The First Freedom Fighters on Mauritian Soil
   The climax of slave resistance in T’Eylandt Mauritius or Dutch Mauritius took place on the morning of 18th June, 1695, when Aaron of Amboina, Antoni alias Bamboes, Anna of Bengal, Paul, a recently arrived slave from Batavia, and Esperance, a female slave belonging to the free burgher, Class van Wieringen, set fire to Fort Fredrick Hendrik, after weeks of minute preparation.
   Everything went up in smoke and Governor Deodati barely saved himself in his shirt. Soon after, in order to underline the seriousness of this situation, he wrote to the Dutch governor of the Cape Colony (located formerly in the present-day Western Province of South Africa) that: “These were matters of very dangerous consequences, tending to the utter ruin of this island.”
   In their confessions, after their capture, the slave rebels clearly acknowledged that they had planned several weeks prior to destroy the fort and that their chief objective was to burn the governor and all the Company’s employees and servants. Immediately after, they planned to put the houses of the free burghers to the torch in order to become the masters of the island and bring an end to Dutch rule.
   For Deodati, the VOC employees, and the free burghers, this was a nightmare scenario come true. But, at the same time, it was evident that “these first freedom fighters on Mauritian soil” had sounded the clarion call of liberty. The slave rebels were sentenced to death and Governor Deodati ordered his men to carry out the execution order without waiting for instruction from Governor Simon van der Stel from the Cape Colony his superior colonial officer (It is interesting to note that Simon Van der Stel was born in Mauritius in 1640 and he was the son of Adrian Van der Stel).  

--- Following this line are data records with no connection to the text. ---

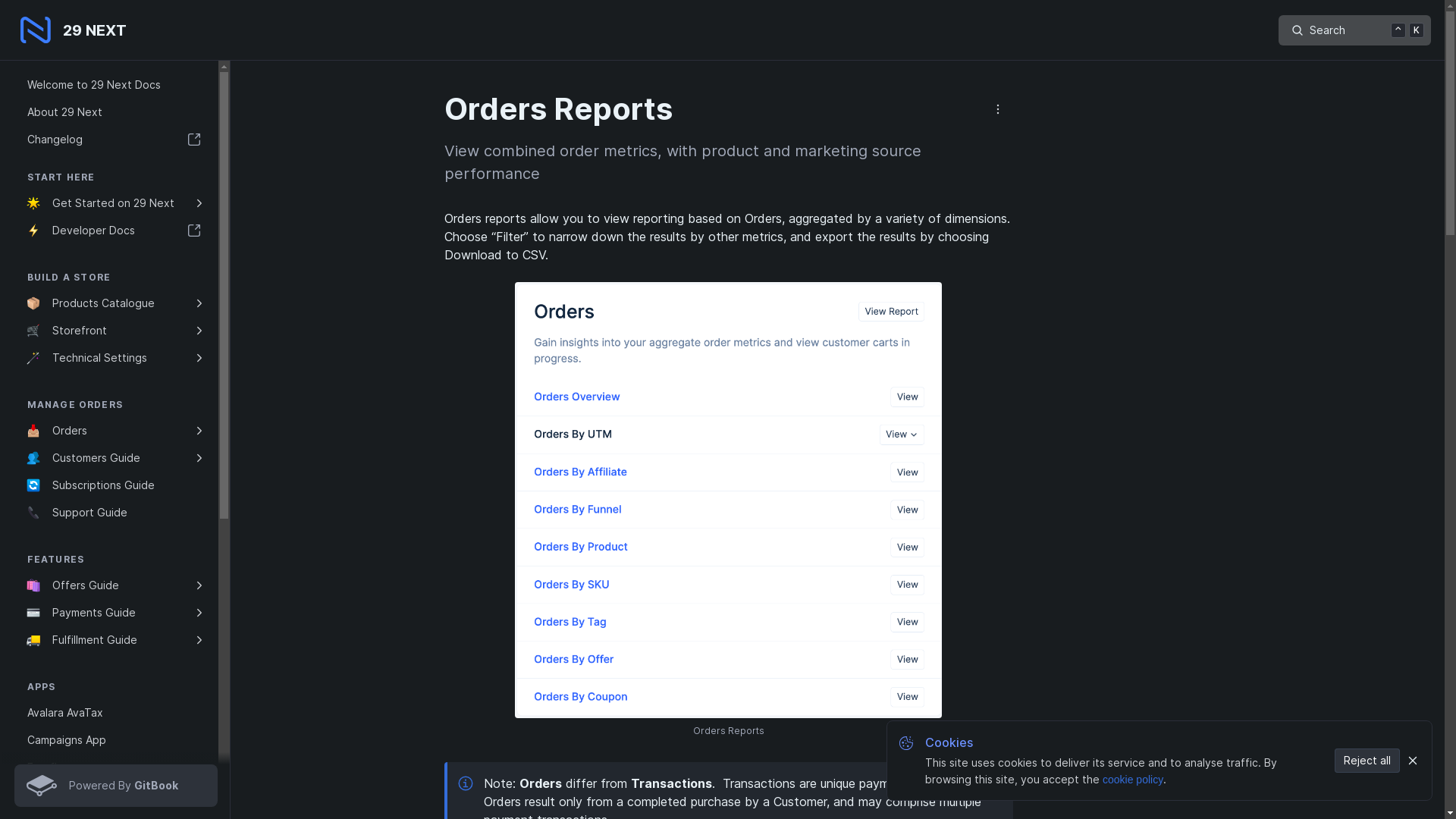
29 NEXT Element type: text (75, 30)
Everflow Element type: text (115, 767)
Welcome to 29 Next Docs Element type: text (115, 84)
Changelog Element type: text (115, 139)
cookie policy Element type: text (1132, 779)
About 29 Next Element type: text (115, 112)
Campaigns App Element type: text (115, 740)
Avalara AvaTax Element type: text (115, 712)
Powered By GitBook Element type: text (114, 785)
Gorgias Element type: text (115, 794)
Given the description of an element on the screen output the (x, y) to click on. 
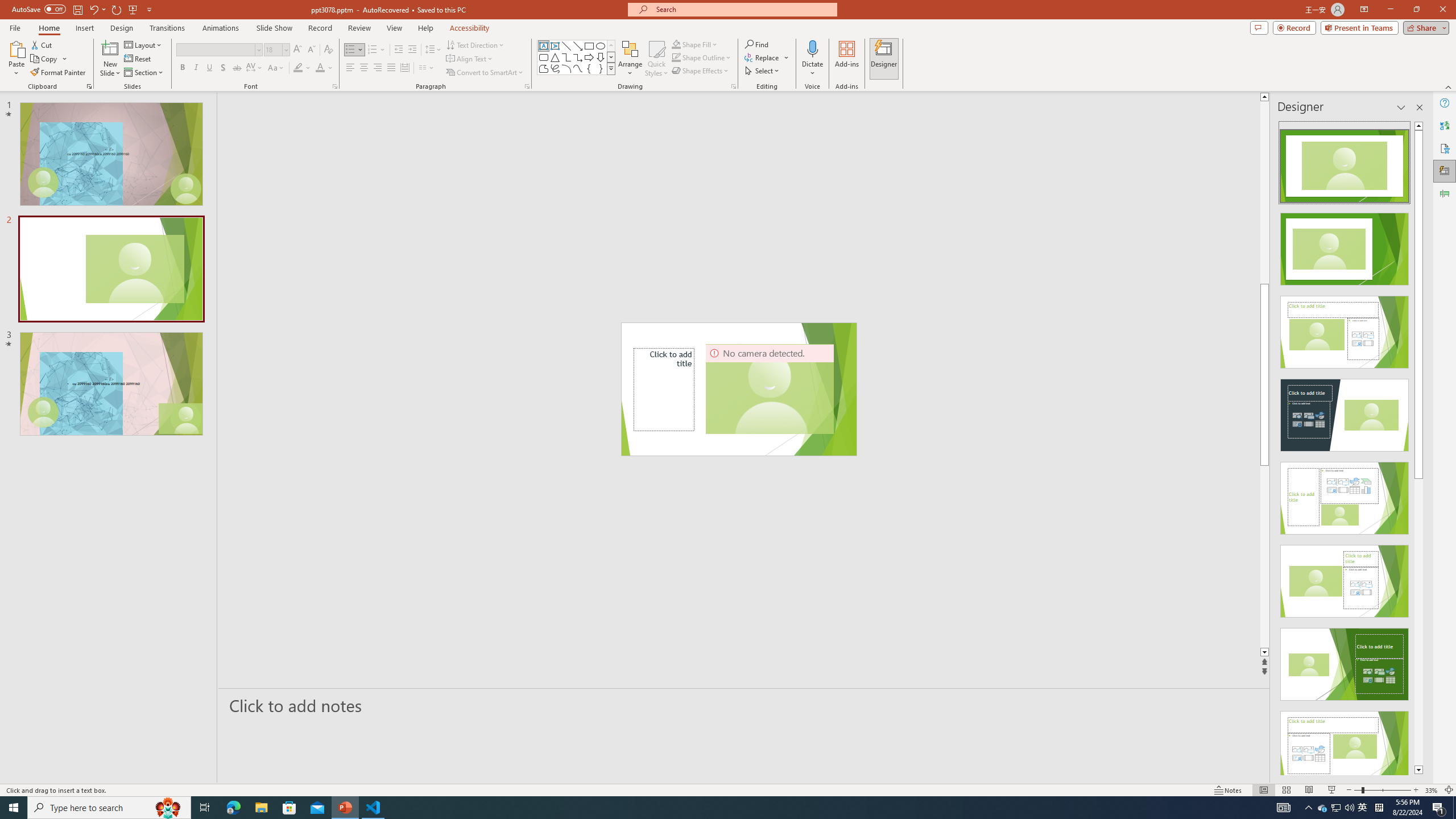
Shape Fill Dark Green, Accent 2 (675, 44)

   More than seventy years ago, Herbert Aptheker, an American slave historian, explained that:  “A Ruling class, often subjected to periods of panic arising from doubt of its ability to maintain its power, may be expected to develop very complex and thorough systems of control”.

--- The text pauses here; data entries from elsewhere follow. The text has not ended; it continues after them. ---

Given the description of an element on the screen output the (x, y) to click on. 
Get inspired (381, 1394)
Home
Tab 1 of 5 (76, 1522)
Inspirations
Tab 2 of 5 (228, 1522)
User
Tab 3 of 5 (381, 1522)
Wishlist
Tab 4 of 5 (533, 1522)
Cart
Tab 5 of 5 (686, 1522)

   As a result, during periods of social crisis, a ruling class in a slave society developed “numerous psychological, social, juridicial, economic, and militaristic methods of suppression and oppression”.
   Aptheker’s observations can also be applied to Dutch Mauritius during the 1690s. After all, during the weeks and months immediately following the burning of the Dutch fort, there was a brief period of crisis and panic on the island and in the eyes of the colonial officials and colonists, “desperate times called for desparate measures”. Therefore, the punishment which the Dutch inflicted on these rebel slaves was of the utmost barbarity. In the process, the objective was for it to serve as a powerful example in order to prevent the other slaves and maroons from attacking the other Dutch settlements as well as openly challenging Dutch colonial authority in Mauritius.
   However, even the most inhumane punishment of the VOC officials could not deter the comrades of the first Mauritian freedom fighters, who were still hiding in the woods, from continuing their struggle. After 1695, Fort Frederick Hendryk was rebuilt in stone like the Castle Good Hope in Cape Town. As a result, the slave rebels and maroons were able to influence the architecture of the most important building in T’Eylandt Mauritius. During the late 1690s and early 1700s, there a few other maroon attacks and slave conspiracies which was one of the major reasons which convinced the Dutch to permanently abandon Mauritius.
   It does not take much to realize that on each of 1st February, the struggle for freedom of the slaves and maroons during the Dutch period between 1638 and 1710 should be remembered and honored. This is the most meaningful way that we, the citizens of the Republic of Mauritius, can commemorate the making of our unique and rich history as a people.